Izba otrzymała do oceny chełmski budżet 1 lutego. "Ponieważ Kolegium RIO, badając uchwałę budżetową, miało uzasadnione wątpliwości, co do zgodności z prawem niektórych zapisów uchwały, na posiedzenie kolegium w dniu 17 lutego zaproszono przedstawicieli Chełma w celu przedstawienia stanowisk i złożenia wyjaśnień w sprawie badanej uchwały – napisał w piśmie Marek Poniatowski, prezes RIO w Lublinie. – W międzyczasie, tj. 9 lutego, na kolejnej sesji Rada Miasta Chełm podjęła uchwałę w sprawie zmian w budżecie Chełma na 2010 rok. Mocą tej uchwały wprowadzono zmiany (...), co w konsekwencji sprawiło, że zostały wyeliminowane z niej wady prawne”.

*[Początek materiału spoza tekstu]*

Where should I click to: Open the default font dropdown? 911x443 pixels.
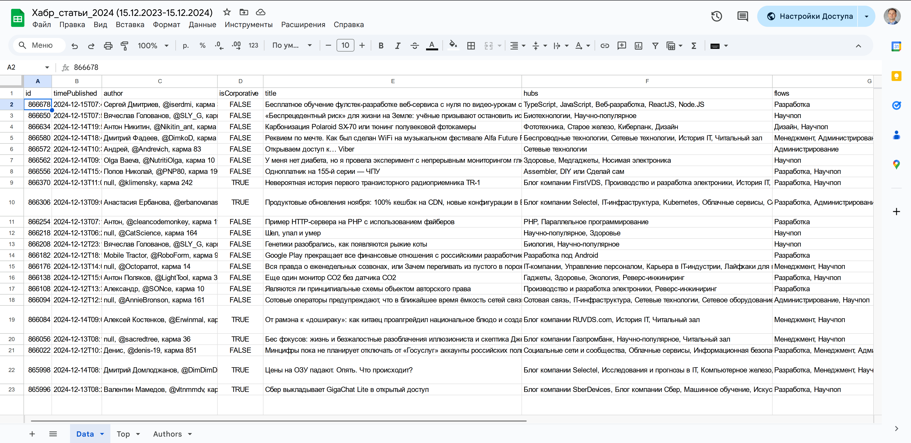292,46
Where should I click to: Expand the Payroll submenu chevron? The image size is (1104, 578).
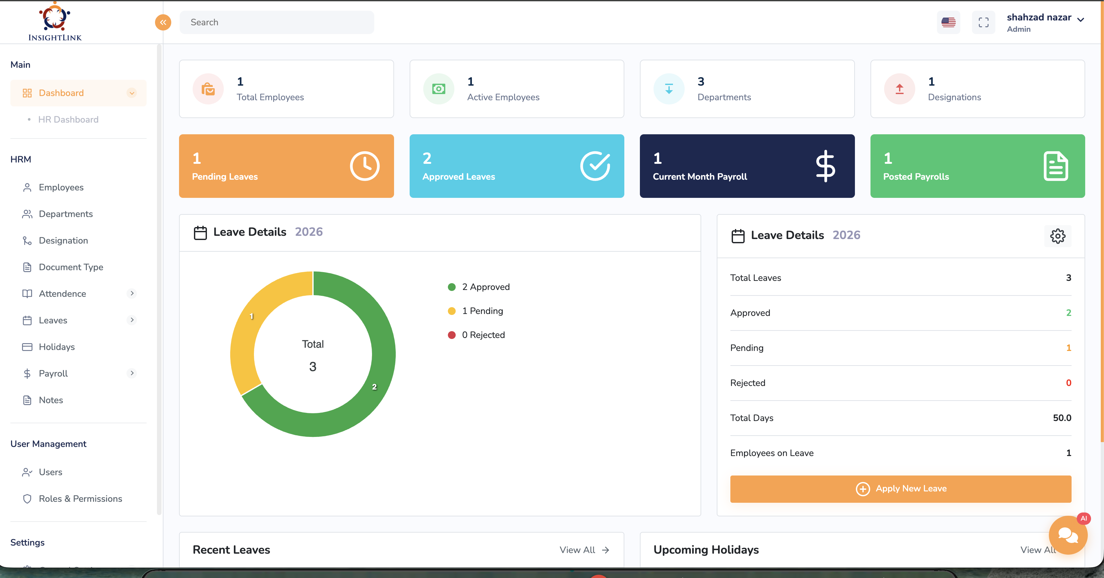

– Teraz trzeba próbować nadrobić stracony czas – mówi Fisz. – Ogłaszamy przetargi na inwestycje, aby jak najszybciej podpisywać umowy z wykonawcami. Źle się stało, że opozycja zdjęła pieniądze z bieżącego utrzymania dróg, bo ich stan po tej zimie jest fatalny. Już się zastanawiamy w jaki sposób zwiększyć nakłady na łatanie dziur w ulicach. Uchwalony budżet będzie prawdopodobnie, tak jak w latach ubiegłych, na każdej sesji korygowany, to wynika m.in. z pojawiających się potrzeb.